Ce n’est sans doute pas banal, et pas pour rien non plus, si les amnésiques font la chasse à leurs souvenirs, à ces bribes d’eux-mêmes éparpillés par la vie ou par quelque chose d’aussi mystérieux que le destin. Peut-être parce que, comme disait d’ailleurs le poète Amadou Lamine Sall, vivre sans mémoire, ce serait un peu comme mourir. Et à moins d’avoir une mémoire sélective, de celles qui s’obstineraient à vouloir condamner quelque passerelle interdite, nous ne décidons pas de grand-chose finalement.
Mais la vie nous donne peut-être le choix de ne pas être prisonniers d’un héritage quel qu’il soit. On retrouve un peu de cette lucide résistance, c’est le mot, quand on entend parler l’ancien directeur du Patrimoine culturel, Hamady Bocoum. Par exemple explique-t-il, qu’on le veuille ou non et que l’on en soit conscient ou pas, les édifices coloniaux font bel et bien partie de nous et de notre histoire, quand bien même on en ferait les vestiges d’une douloureuse époque que l’on s’amuse à mitrailler ou à démolir, en pensant pouvoir tout oublier. Que l’on ne s’y méprenne pas, dit Hamady Bocoum, il suffirait seulement de se dire que nous les devons aussi « au sang de nos ancêtres et à la sueur de leurs fronts ».

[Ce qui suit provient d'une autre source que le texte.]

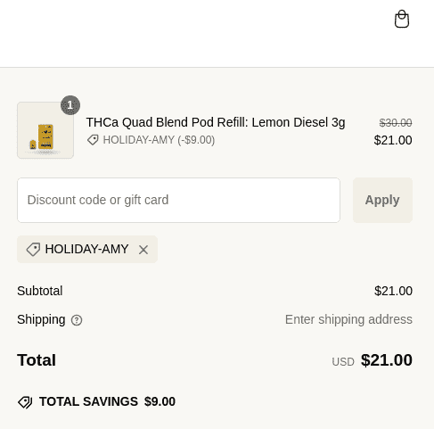Click the USD currency label
Image resolution: width=434 pixels, height=429 pixels.
(343, 362)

La colonisation, comme il dit, ne s’est pas seulement contentée de faire de nous ces consommateurs esclaves de choses qu’ils ne produisent même pas, elle nous a surtout privés de nos rêves, incapables que nous sommes parfois de nous raccrocher à cette lueur d’espoir pour ne pas parler de foi, qui nous rendrait à la limite invincibles. Car sans cela, difficile selon lui de pouvoir expliquer que certains de nos jeunes sans doute désespérés aient pu, ne serait-ce qu’une seule fraction de seconde, penser à aller se jeter dans la Méditerranée comme dans la gueule du loup. Comme après un choc traumatique, nos sociétés ont besoin de thérapies pour se reconstruire, que l’on puisse forger d’autres modèles de citoyens : combattifs, endurants et sans doute aussi un peu optimistes. Et pour cela, nous avons besoin d’images.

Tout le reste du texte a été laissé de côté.